Thursday, March 15, 2018

James S.

Gray whale with its mouth agape above the water surface - popup
Gray whale with its mouth agape above the water surface James Stewart, Aquarium of the Pacific

Well gray whale season the past couple weeks has been very fun for us, we’ve seen plenty of northbound gray whales, some fin whales, lots of dolphins, not too many cow calf pairs yet though. But don’t worry! They’re probably on their way, remember that our consistent gray whale sightings were a little later this year than the last one. It could be possible for the whole season to be shifted back a bit. Typically the males, and females who have not given birth stroll through the area first and then are followed by all of the cow/calf pairs. There has been a large spike in the number of northbound whales recently and only 6 northbound calves spotted by the ACS gray whale census volunteers. Take a look at their information page to keep updated with daily sighting counts!

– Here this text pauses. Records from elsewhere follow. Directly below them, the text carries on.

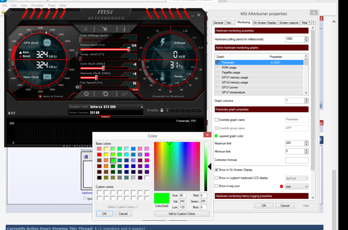Open the Fan tab
The width and height of the screenshot is (348, 230).
(x=229, y=23)
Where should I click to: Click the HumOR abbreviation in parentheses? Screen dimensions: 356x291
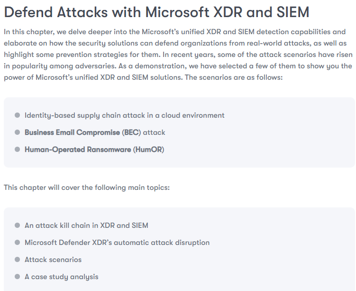[149, 150]
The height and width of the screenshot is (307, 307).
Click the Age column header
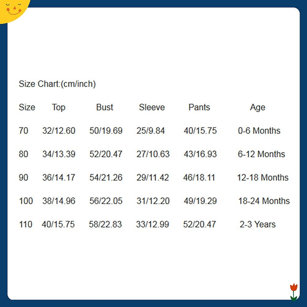pos(257,107)
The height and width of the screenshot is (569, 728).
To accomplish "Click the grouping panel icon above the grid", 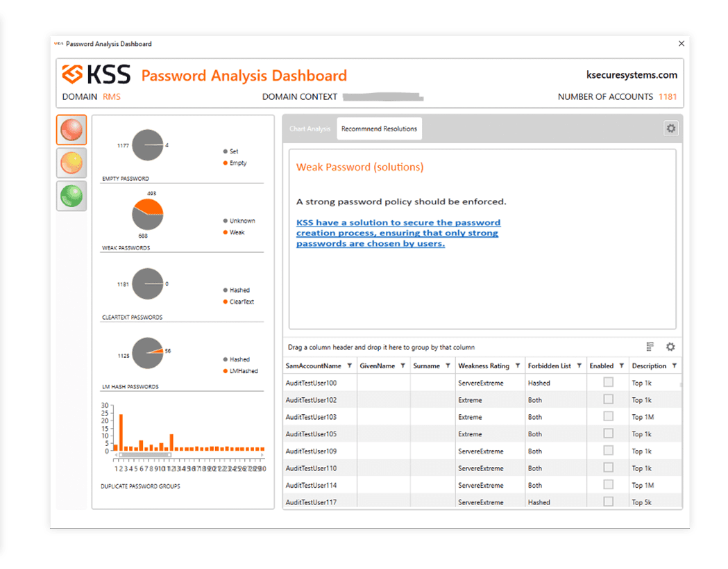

I was able to go out on the boat with some of our new naturalists this month, they are doing great and will continue to hone their skills as educators and narrators on the whale watch. We had a really fun sighting of a gray whale playing and rolling in some kelp. This whale was not shy at all, even gave us a breach! But probably the best moment of this sighting was when it raised its head just above the surface of the water with its mouth just slightly open and everyone could get a glimpse at their baleen. It was amazing, the boat crew and I just kind of turned our heads at each other in shock almost. Neither of us had seen a gray whale show off its baleen like this. It was absolutely beautiful. Our naturalist had been walking around with a gray whale baleen sample so guests may have already seen what it would look like and were able to further make the connection of how whales feed by observing this one whale’s baleen.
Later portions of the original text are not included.